Top of EXTRACTED TEXT

In his closing remarks, Cam Donaldson mentioned Robert Evans’s notion of zombie policies. These are not usually evidence-based zombies but about stories. Cam presented Alan Williams’s old argument about the distinctiveness of health care as akin to a duck-billed platypus. This provides a nice analogy, but it still depends on evidence. This is why we see the ‘health care is just another good’ argument coming back time and time again; recently in the broccoli debate in the US.

The problem is that the basis for publicly provided health care requires a lot of thought and a lot of foundational understanding of how things work in a particular economic, political, legal, historical and ethical context. For example, to know that health care is not broccoli you need to understand moral hazard (etc), and that this has been observed. There is evidence. However, in order to support neoliberalism and a free market in health care you don’t need any of that. All you need is basic intuition and a compelling heuristic: leave people, institutions and corporations to do as they please and the invisible hand will sort it all out.

This at least partly explains why academics tend to think differently about resource allocation in health care. Rachel Baker and Helen Mason presented their work on eliciting public views about the allocation of resources at the end of life. Using Q methodology (for which we were given a brief tutorial) they have identified three different viewpoints that people tend to adopt. The first group support the notion of value for money, with no special cases; QALY-maximisers would fit into this group. The second believe that life is precious, and they are not likely to accept any restriction of health care due to costs. The third is a more nuanced group that value wider benefits while also acknowledging the importance of opportunity cost.

On the first day we attendees were presented with 18 statements, with 7-point likert scales to elicit our agreement. The same questionnaire was used in a large online survey of a representative sample of the UK. This survey is designed to elicit the prevalence of the different viewpoints. Viewpoint 2 was by far the most common in the general population. Meanwhile, in the room, viewpoint 3 was the leader. As for me, the stats showed that I was the strongest supporter of viewpoint 3. This discrepancy between the public and a group of academics may not come as a surprise, but it is noteworthy. Viewpoint 3 is the most nuanced position. It acknowledges the messyness of health care resource allocation decisions. The findings of the survey suggest to me that the public do not recognise this messyness, or at least employ a simpler decision process that ignores some of the messyness. They may be right to do so, but I suspect not. As academics we know more about what we do not know; we have more known unknowns. The general public on the other hand don’t – and can’t be expected to – understand all of the challenges of resource allocation in health.

Bottom of EXTRACTED TEXT

== REQUIRED WORK ==
Write out the passage on health care resource allocation word for word, from "The problem is" to "it all out.".

Top of MATERIAL SUPPLIED

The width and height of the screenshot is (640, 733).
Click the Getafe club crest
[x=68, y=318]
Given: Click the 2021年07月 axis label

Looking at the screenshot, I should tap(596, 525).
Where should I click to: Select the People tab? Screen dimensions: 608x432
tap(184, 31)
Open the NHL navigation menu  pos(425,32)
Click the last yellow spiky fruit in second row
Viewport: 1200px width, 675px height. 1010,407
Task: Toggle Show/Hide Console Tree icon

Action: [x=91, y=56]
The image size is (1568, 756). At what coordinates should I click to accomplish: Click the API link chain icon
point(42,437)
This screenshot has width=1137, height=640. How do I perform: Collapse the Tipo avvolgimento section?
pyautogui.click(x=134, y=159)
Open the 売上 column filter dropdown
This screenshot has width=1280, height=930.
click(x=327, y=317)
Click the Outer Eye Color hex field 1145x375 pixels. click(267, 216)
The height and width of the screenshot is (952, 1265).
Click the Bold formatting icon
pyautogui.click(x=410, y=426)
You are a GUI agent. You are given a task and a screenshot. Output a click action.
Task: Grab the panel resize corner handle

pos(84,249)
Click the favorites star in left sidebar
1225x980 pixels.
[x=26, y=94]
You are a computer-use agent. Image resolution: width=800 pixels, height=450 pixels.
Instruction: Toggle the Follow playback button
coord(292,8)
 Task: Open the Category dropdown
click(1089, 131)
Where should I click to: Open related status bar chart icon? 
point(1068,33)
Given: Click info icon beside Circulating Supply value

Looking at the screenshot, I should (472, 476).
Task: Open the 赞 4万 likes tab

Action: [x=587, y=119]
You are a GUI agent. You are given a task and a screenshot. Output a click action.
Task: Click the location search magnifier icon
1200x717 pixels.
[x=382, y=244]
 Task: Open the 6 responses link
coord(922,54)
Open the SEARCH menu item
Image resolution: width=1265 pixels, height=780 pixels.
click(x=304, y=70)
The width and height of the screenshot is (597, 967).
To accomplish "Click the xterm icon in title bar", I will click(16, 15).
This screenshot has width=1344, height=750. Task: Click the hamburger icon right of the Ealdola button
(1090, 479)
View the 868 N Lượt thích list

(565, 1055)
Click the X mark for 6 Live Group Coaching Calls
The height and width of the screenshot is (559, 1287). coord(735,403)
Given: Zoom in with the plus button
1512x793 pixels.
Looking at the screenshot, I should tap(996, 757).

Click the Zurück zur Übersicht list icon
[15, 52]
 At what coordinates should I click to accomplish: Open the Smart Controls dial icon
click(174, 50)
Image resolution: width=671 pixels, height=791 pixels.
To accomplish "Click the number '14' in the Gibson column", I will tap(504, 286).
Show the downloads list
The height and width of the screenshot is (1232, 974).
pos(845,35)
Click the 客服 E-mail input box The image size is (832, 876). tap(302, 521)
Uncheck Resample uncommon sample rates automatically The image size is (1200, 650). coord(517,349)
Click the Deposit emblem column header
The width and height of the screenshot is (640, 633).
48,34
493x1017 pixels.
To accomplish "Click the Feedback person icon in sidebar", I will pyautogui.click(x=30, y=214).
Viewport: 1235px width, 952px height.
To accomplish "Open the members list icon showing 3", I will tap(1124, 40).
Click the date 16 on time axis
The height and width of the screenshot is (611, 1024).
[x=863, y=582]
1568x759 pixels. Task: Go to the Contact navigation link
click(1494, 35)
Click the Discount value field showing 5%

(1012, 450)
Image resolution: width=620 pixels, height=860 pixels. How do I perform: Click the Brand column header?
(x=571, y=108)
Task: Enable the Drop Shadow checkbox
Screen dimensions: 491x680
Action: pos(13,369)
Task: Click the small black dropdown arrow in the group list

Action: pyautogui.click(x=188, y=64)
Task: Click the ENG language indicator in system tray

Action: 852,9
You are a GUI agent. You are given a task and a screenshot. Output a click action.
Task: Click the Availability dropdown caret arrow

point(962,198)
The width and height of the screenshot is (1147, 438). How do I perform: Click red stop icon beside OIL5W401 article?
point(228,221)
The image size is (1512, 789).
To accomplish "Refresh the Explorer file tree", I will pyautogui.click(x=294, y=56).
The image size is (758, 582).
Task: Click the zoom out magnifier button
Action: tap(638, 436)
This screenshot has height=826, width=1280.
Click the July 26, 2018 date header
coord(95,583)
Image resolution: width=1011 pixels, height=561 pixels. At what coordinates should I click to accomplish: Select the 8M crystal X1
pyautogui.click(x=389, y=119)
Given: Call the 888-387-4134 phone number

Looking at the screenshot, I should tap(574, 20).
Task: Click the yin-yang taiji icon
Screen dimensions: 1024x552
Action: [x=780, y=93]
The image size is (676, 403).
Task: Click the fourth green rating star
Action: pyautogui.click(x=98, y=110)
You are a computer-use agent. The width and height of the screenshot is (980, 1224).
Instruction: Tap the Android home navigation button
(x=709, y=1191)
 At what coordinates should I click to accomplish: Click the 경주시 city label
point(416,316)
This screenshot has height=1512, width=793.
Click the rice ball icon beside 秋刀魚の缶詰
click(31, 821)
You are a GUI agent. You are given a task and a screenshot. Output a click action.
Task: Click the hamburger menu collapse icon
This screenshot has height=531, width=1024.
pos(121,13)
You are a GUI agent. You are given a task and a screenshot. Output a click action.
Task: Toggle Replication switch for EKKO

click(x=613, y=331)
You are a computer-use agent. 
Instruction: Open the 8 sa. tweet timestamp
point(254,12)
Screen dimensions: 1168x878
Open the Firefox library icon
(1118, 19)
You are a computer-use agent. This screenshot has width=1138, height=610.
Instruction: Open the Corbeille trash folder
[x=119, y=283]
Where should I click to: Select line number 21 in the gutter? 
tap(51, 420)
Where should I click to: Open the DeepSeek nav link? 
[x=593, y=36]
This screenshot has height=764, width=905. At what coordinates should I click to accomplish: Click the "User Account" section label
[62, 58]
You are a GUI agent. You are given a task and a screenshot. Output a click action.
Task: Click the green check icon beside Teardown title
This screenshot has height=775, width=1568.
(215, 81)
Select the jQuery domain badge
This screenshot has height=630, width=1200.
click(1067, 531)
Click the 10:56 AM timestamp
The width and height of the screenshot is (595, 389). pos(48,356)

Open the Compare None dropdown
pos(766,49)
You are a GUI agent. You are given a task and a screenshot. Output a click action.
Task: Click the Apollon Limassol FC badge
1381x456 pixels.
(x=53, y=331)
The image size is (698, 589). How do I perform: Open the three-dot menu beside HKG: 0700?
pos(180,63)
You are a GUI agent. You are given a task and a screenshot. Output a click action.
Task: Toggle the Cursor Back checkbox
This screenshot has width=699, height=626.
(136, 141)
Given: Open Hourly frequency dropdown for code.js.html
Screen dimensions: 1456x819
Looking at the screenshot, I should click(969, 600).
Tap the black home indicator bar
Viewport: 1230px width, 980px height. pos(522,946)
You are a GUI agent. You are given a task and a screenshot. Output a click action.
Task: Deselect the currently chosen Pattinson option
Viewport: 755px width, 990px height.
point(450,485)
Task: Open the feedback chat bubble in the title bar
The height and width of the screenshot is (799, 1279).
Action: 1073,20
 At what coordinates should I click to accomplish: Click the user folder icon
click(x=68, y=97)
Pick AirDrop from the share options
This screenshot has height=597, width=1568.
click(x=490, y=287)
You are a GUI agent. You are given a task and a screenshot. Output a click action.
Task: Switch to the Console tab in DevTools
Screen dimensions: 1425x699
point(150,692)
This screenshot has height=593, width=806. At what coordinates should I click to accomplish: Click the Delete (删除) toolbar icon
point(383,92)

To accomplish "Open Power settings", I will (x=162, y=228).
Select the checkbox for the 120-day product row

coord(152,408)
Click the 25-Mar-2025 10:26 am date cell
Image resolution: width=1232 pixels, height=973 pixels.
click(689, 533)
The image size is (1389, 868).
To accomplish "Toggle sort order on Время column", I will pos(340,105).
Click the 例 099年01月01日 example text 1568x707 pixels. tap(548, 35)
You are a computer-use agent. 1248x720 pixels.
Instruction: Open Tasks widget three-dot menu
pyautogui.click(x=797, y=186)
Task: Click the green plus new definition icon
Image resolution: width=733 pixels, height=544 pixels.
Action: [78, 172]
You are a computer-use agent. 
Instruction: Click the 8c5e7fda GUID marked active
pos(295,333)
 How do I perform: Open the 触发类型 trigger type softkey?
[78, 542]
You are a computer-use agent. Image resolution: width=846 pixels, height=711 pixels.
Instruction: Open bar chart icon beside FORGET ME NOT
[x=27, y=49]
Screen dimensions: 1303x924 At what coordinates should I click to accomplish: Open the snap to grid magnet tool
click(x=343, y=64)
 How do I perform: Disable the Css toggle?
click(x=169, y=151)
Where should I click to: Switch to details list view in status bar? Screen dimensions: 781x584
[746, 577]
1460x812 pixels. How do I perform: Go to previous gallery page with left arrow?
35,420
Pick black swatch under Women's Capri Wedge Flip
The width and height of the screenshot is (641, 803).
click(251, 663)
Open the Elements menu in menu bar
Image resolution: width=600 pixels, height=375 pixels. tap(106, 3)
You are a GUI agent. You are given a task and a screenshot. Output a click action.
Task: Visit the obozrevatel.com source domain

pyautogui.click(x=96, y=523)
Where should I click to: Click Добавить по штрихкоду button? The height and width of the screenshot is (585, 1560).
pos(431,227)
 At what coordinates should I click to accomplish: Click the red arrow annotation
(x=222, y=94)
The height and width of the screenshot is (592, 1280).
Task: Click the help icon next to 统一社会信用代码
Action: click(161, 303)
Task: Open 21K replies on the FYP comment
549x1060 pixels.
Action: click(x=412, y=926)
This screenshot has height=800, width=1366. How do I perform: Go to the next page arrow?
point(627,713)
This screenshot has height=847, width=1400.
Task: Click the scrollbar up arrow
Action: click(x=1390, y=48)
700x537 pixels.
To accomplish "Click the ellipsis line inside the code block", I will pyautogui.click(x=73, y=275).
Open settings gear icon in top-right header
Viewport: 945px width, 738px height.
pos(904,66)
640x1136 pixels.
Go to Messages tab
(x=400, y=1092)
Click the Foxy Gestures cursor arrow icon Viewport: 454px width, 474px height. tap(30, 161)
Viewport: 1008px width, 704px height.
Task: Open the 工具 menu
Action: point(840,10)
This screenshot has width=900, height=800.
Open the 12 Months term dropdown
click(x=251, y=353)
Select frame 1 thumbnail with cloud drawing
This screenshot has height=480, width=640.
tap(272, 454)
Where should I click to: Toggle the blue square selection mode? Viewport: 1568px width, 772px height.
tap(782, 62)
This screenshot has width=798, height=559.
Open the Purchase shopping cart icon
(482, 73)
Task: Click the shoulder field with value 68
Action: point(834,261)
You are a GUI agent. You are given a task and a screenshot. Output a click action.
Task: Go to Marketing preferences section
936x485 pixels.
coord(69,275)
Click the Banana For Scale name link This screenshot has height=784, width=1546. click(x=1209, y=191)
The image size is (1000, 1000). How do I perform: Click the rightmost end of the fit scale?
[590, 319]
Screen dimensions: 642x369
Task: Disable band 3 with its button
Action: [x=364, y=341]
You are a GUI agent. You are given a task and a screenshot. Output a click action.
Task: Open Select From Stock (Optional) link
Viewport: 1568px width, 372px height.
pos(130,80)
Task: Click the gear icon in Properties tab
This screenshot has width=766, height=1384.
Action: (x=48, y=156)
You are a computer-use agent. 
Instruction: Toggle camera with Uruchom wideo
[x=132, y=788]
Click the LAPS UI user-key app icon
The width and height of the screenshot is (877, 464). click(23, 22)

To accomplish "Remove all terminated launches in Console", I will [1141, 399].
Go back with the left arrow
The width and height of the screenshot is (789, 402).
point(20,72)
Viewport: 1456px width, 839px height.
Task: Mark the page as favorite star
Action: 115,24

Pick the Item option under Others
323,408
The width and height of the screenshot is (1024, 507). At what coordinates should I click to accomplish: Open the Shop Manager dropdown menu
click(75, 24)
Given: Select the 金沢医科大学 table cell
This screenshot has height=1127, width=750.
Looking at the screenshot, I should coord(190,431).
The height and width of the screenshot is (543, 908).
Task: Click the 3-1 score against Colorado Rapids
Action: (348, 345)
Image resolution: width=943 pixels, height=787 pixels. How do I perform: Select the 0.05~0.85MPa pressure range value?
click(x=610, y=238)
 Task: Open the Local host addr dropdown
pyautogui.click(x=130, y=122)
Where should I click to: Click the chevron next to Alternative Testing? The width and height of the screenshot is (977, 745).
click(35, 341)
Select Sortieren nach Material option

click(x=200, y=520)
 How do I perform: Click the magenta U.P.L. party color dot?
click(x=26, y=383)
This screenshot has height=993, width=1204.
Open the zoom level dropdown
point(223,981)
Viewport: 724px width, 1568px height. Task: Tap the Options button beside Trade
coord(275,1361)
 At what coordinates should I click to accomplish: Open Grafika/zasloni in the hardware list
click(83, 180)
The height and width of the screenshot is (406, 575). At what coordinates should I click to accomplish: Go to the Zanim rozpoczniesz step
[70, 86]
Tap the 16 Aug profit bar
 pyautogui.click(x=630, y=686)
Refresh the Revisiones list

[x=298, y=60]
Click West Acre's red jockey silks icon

Bottom of MATERIAL SUPPLIED

== RESPONSE AREA ==
The problem is that the basis for publicly provided health care requires a lot of thought and a lot of foundational understanding of how things work in a particular economic, political, legal, historical and ethical context. For example, to know that health care is not broccoli you need to understand moral hazard (etc), and that this has been observed. There is evidence. However, in order to support neoliberalism and a free market in health care you don’t need any of that. All you need is basic intuition and a compelling heuristic: leave people, institutions and corporations to do as they please and the invisible hand will sort it all out.